As my body ages I find it is getting a will of its own. It no longer responds to all the commands I give it and I find it is very frustrating to not be in total control of all its functions.
I recently moved into a nice condo which is very convenient, except for one thing, I have no private yard. Gone are the days when, upon crawling out of bed, I could open the door and let the dogs out into the yard to perform their morning duties. Nowadays, after seeing to my immediate bathroom needs, I leash my little dog and take her outside while she does hers.
As this first outing takes place around 7.30 am, I put on a rather ratty, fleece robe, adorned with polar bears, and head to the great outdoors. Fortunately, my third floor suite is opposite the door to the stairs, so down the thirty six steps we go, to the back door. Baggie in hand, I lead Daisy to the edge of the property so she can perform her duties off site.
The dog is not daft, she knows that as soon as she squats, she will be taken back inside, so she likes to sniff around and take her time, while I cool my heels and all other body parts, as the wind whistles round my legs. Once duties have been performed, we head back to the door. This is where my legs take one look at the steps and immediately rebel. Each of the thirty six steps taken quickly, on the way down, now seem to have increased in height and number for the journey back up. I stagger up, hanging onto the stair rail and finally reach the top of the steps and the sanctuary of my own front door.
My breakfast consists of two cups of Keto coffee. The diet I am on does not allow bread or indeed any cereals, so breakfast consists of two large cups of coffee, each one containing a teaspoon full of butter and some whipping cream. Yes I know it sounds weird, but it is working for me. This fills me up until lunchtime. The trouble is that coffee acts as a diuretic so I always need to know the location of the nearest bathroom.
My bladder has been my enemy for as long as I can remember but the older I get the more of a traitor it becomes. This is a problem for many women who have borne children so I know I am not alone in this problem.
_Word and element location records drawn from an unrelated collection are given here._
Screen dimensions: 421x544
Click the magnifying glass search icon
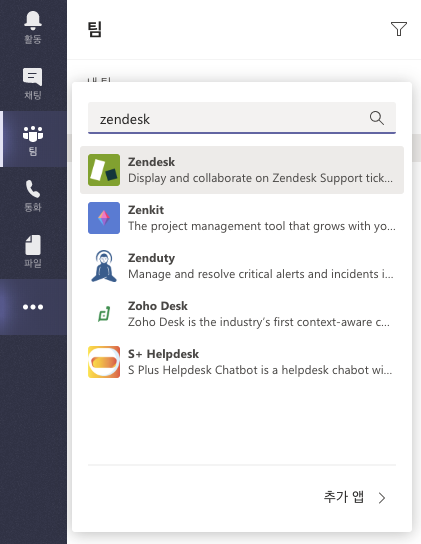point(377,118)
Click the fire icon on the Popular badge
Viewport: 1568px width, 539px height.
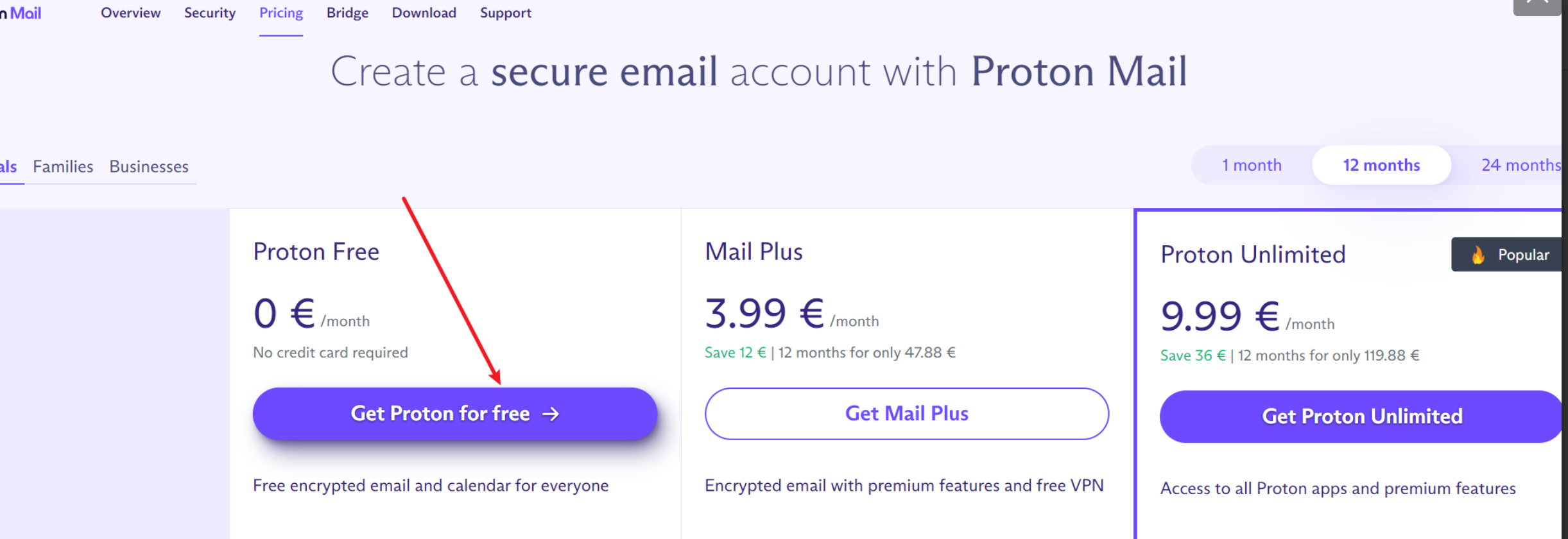[1478, 255]
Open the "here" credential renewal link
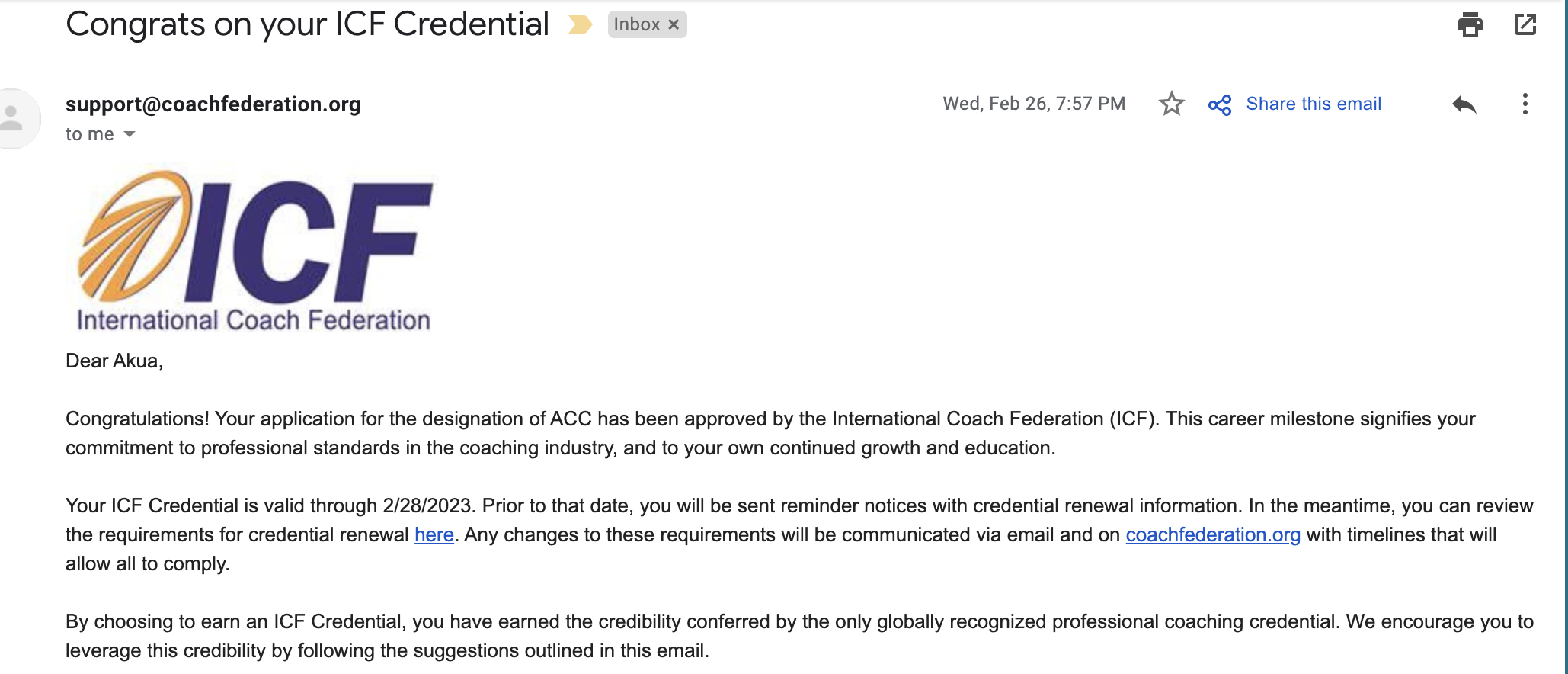1568x674 pixels. [x=434, y=534]
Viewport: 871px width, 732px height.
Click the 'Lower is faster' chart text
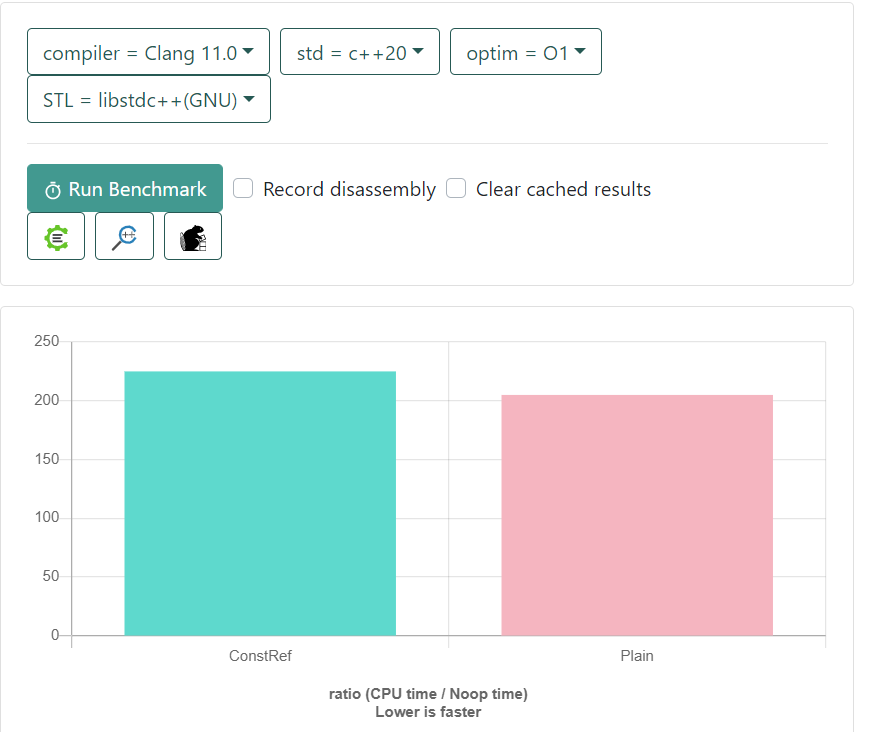click(428, 712)
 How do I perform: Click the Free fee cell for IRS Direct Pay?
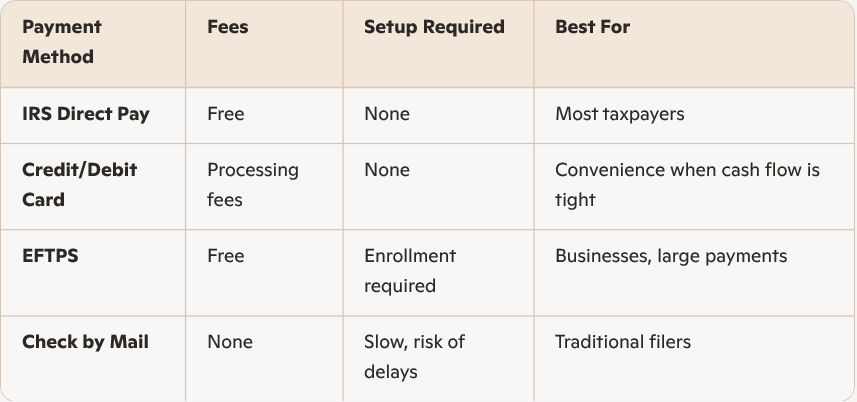[x=225, y=114]
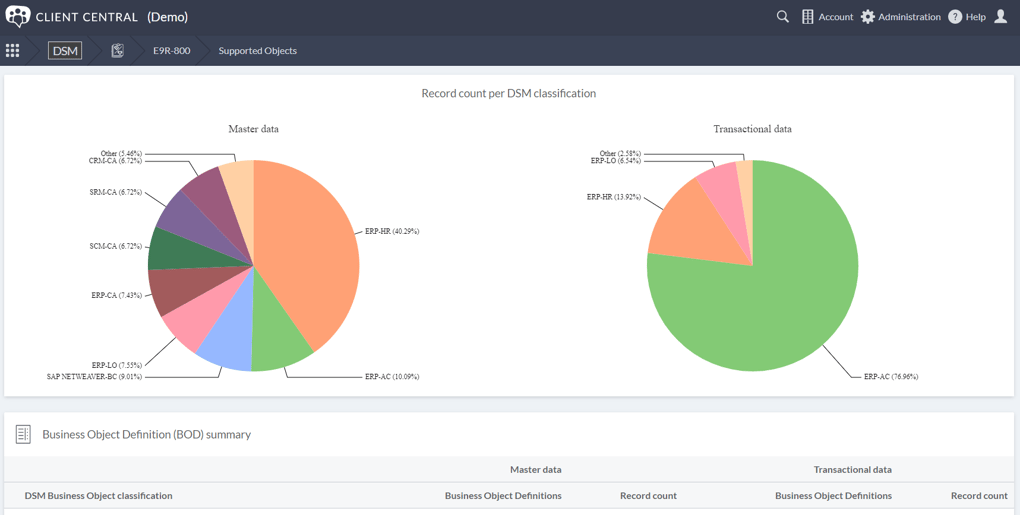Go to E9R-800 breadcrumb
Screen dimensions: 1020x515
tap(171, 51)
Why then do they not put more stalls in women’s washrooms? Women’s needs are very different from those of men, we do not have a handy hose that we can whip out for convenient quick relief, so the line up in women’s washrooms is usually long enough to strike up conversations in.
One of the worst problems with a weak bladder is public transport, especially plane journeys. For long journeys, I take a window seat so I do not get my head banged with passing carry on luggage. I can also take a nap against the window and have the added convenience of being able to tuck my purse, books, etc, down between my feet and the aircraft wall.
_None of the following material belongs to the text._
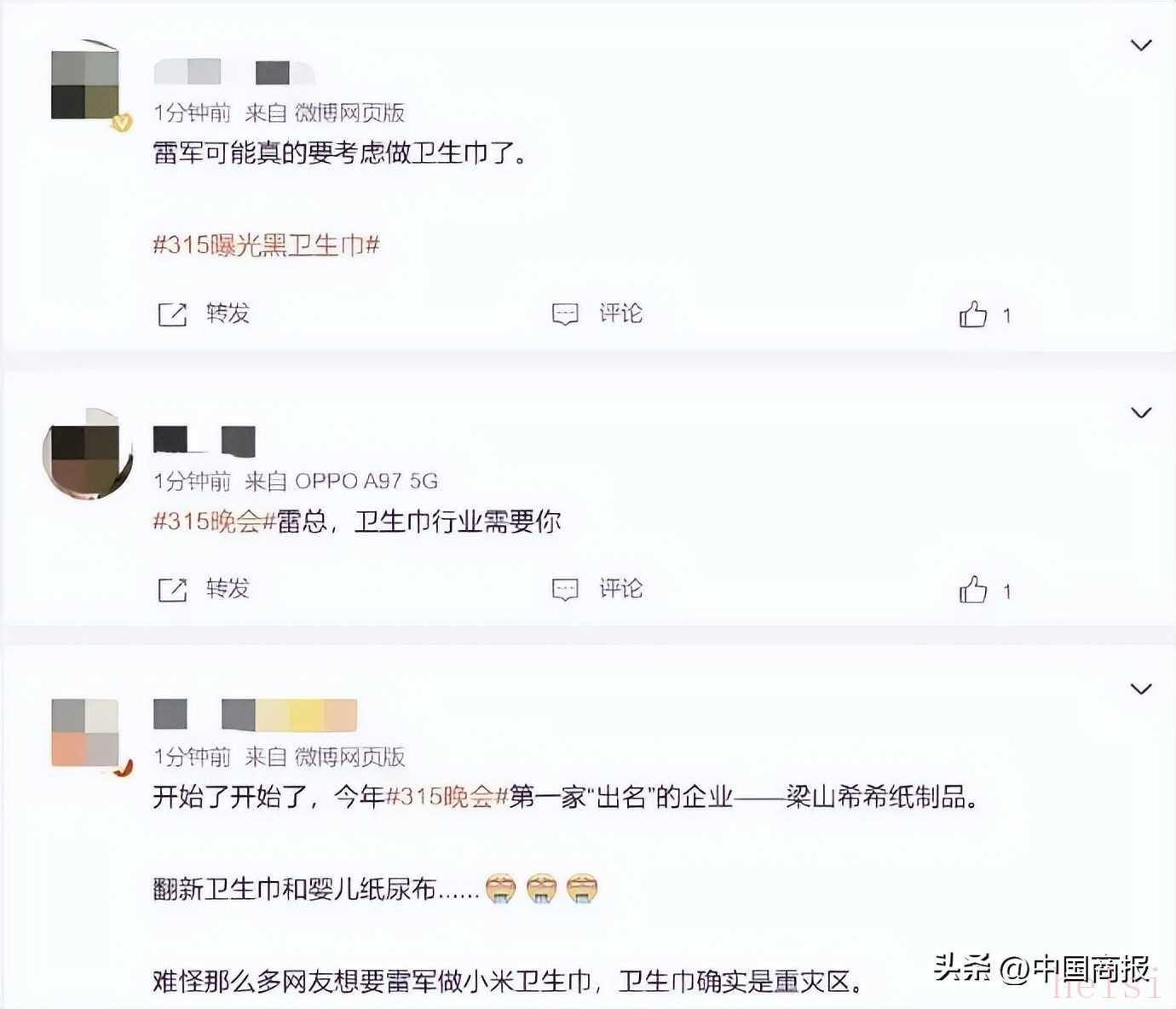Click the comment icon on the second post
The height and width of the screenshot is (1009, 1176).
click(565, 590)
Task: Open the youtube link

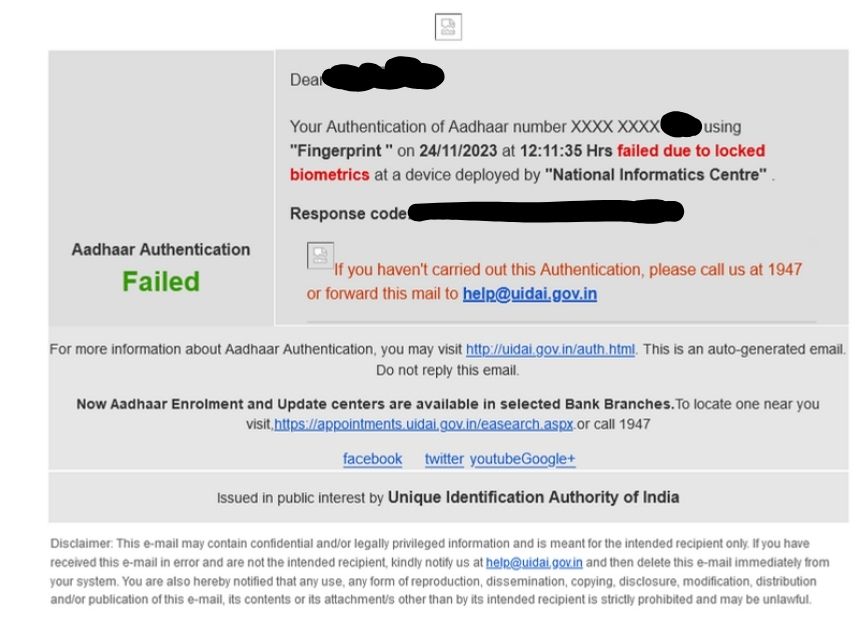Action: (495, 459)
The fun begins when my bladder alerts me that it is ready to be emptied. Smiling apologetically to my seat partners I excuse myself and climb over all their accumulated paraphernalia which is lying all over their seats and the floor. Once out in the aisle, I take a minute to arrange my legs into the walking position, this takes longer as I age and unless I want to stagger down the aisle like Quasmodo, I need a few seconds to get going.
There is undoubtedly a long line up at one end of the plane, as many people decide they also need to go at this particular time, I turn to go the other way but find the drinks cart on it’s way, blocking the aisle in that direction. I stagger in the original direction, lurching into sleeping heads that are lolling off seatbacks and into the aisle, apologising as I go, I manage to wake up several passengers.
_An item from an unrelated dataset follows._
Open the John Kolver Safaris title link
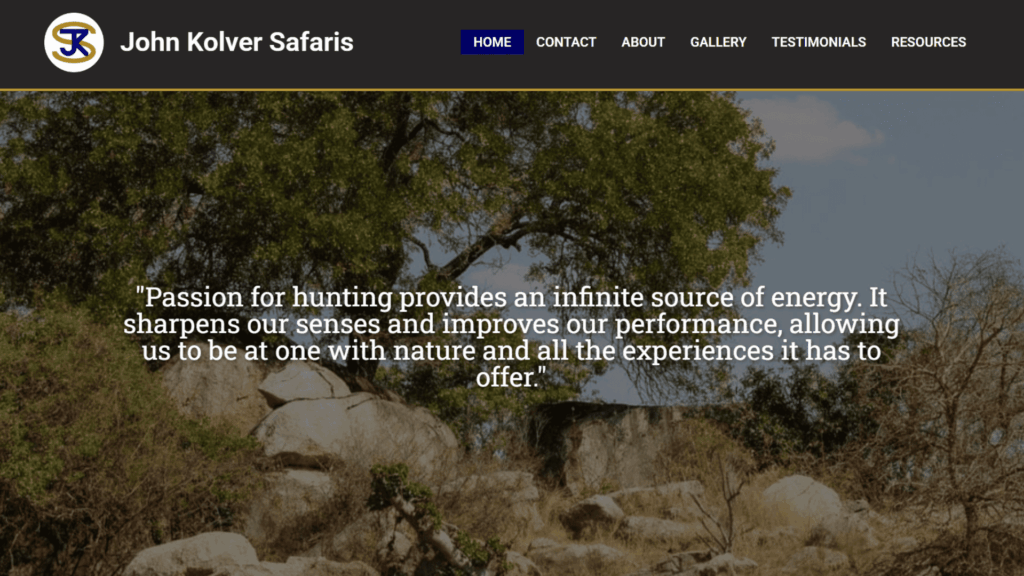 [x=236, y=42]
I join the waiting throng who are all looking longingly at two engaged signs on the toilet doors. Slowly, the line edges forward then we are alerted by a tinkling of a bell and the dulcet tones of the hostess informing us that we are experiencing turbulence and need to return to our seats. A couple of the diehards, including myself, pretend we do not hear the message, hoping to get to the bathroom. Another sterner message comes over the speaker and the man in front of me gives up and turns to go. I really do not care at this point if the plane is about to crash land, my bladder can resist no more and I defiantly enter the stall. The relief is wonderful and I frankly don’t give a darn about the voice outside the cubicle admonishing me to return to my seat. If we crash, I will not be identified as the woman with the wet pants, and that is very important to my self esteem.
I honestly don’t know why there is not an option to pay for a seat with a built in toilet, like a commode chair. How comfortable I would be sitting on my throne, drinking as much liquid as I care to and not having to make the nightmare journey to the restroom. I could just go in my seat and nobody would be any the wiser except maybe for the smug smile on my face.